> _Exercise_
The lines to retype are the one with "Task: Open new tab with plus icon" and all that follow it to the end of the entries below; copy them exactly and nothing else.

> _Data extracts_
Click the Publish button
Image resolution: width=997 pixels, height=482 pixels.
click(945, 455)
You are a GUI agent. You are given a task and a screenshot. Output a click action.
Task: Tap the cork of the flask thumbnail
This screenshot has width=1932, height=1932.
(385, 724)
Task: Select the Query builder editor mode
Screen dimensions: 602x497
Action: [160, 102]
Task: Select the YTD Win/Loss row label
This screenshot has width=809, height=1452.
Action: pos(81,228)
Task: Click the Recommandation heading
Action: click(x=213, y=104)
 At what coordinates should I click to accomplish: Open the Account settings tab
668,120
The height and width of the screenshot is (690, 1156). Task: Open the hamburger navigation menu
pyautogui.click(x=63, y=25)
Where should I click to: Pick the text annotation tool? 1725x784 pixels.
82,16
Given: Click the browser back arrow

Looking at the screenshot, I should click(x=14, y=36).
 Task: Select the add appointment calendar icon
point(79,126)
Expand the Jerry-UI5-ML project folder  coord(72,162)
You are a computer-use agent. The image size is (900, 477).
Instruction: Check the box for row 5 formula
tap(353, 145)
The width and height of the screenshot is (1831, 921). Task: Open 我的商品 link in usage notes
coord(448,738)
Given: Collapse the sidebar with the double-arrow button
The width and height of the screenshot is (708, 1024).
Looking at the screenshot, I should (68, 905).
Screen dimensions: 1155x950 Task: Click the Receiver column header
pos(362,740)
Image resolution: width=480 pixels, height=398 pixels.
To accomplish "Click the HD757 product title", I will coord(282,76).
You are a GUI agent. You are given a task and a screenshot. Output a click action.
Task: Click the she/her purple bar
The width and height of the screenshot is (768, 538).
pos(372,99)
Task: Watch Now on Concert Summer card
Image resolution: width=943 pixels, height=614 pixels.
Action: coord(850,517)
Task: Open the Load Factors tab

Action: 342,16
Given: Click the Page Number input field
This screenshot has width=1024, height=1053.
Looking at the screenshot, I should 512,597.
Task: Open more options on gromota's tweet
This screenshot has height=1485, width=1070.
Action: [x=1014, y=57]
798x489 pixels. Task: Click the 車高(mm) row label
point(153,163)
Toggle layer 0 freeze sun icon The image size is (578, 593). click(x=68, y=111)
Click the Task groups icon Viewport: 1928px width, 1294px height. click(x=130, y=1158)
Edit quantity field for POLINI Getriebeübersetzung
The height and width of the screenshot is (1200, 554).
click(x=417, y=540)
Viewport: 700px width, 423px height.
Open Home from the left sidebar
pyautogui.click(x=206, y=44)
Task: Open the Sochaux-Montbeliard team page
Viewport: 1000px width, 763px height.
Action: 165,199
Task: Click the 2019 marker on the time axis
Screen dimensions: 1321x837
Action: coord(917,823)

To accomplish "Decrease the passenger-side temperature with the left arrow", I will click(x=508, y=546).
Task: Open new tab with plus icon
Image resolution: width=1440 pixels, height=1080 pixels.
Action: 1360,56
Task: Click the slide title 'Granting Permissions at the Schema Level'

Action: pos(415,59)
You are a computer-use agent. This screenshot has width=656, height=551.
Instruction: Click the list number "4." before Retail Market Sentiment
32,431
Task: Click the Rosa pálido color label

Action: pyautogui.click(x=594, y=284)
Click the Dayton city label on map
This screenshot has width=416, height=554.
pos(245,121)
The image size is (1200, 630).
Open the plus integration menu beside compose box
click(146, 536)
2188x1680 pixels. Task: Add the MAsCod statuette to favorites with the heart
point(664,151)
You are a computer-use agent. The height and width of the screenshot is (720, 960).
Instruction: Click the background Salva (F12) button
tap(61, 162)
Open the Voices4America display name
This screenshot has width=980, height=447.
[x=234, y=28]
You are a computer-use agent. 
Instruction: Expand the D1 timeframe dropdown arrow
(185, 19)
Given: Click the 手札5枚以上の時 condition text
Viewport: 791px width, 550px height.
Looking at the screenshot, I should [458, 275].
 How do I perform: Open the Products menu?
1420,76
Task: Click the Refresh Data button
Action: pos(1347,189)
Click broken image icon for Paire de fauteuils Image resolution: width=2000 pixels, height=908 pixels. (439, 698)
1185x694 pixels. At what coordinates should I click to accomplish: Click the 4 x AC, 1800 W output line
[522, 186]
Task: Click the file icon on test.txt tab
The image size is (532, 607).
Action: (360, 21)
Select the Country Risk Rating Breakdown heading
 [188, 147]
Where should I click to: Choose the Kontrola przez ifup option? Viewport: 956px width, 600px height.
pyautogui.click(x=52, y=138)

> _Task result_
Task: Open new tab with plus icon
Image resolution: width=1440 pixels, height=1080 pixels.
Action: 1360,56
Task: Click the slide title 'Granting Permissions at the Schema Level'

Action: pos(415,59)
You are a computer-use agent. This screenshot has width=656, height=551.
Instruction: Click the list number "4." before Retail Market Sentiment
32,431
Task: Click the Rosa pálido color label

Action: pyautogui.click(x=594, y=284)
Click the Dayton city label on map
This screenshot has width=416, height=554.
pos(245,121)
The image size is (1200, 630).
Open the plus integration menu beside compose box
click(146, 536)
2188x1680 pixels. Task: Add the MAsCod statuette to favorites with the heart
point(664,151)
You are a computer-use agent. The height and width of the screenshot is (720, 960).
Instruction: Click the background Salva (F12) button
tap(61, 162)
Open the Voices4America display name
This screenshot has width=980, height=447.
[x=234, y=28]
You are a computer-use agent. 
Instruction: Expand the D1 timeframe dropdown arrow
(185, 19)
Given: Click the 手札5枚以上の時 condition text
Viewport: 791px width, 550px height.
Looking at the screenshot, I should [458, 275].
 How do I perform: Open the Products menu?
1420,76
Task: Click the Refresh Data button
Action: pos(1347,189)
Click broken image icon for Paire de fauteuils Image resolution: width=2000 pixels, height=908 pixels. (439, 698)
1185x694 pixels. At what coordinates should I click to accomplish: Click the 4 x AC, 1800 W output line
[522, 186]
Task: Click the file icon on test.txt tab
The image size is (532, 607).
Action: (360, 21)
Select the Country Risk Rating Breakdown heading
 [188, 147]
Where should I click to: Choose the Kontrola przez ifup option? Viewport: 956px width, 600px height.
pyautogui.click(x=52, y=138)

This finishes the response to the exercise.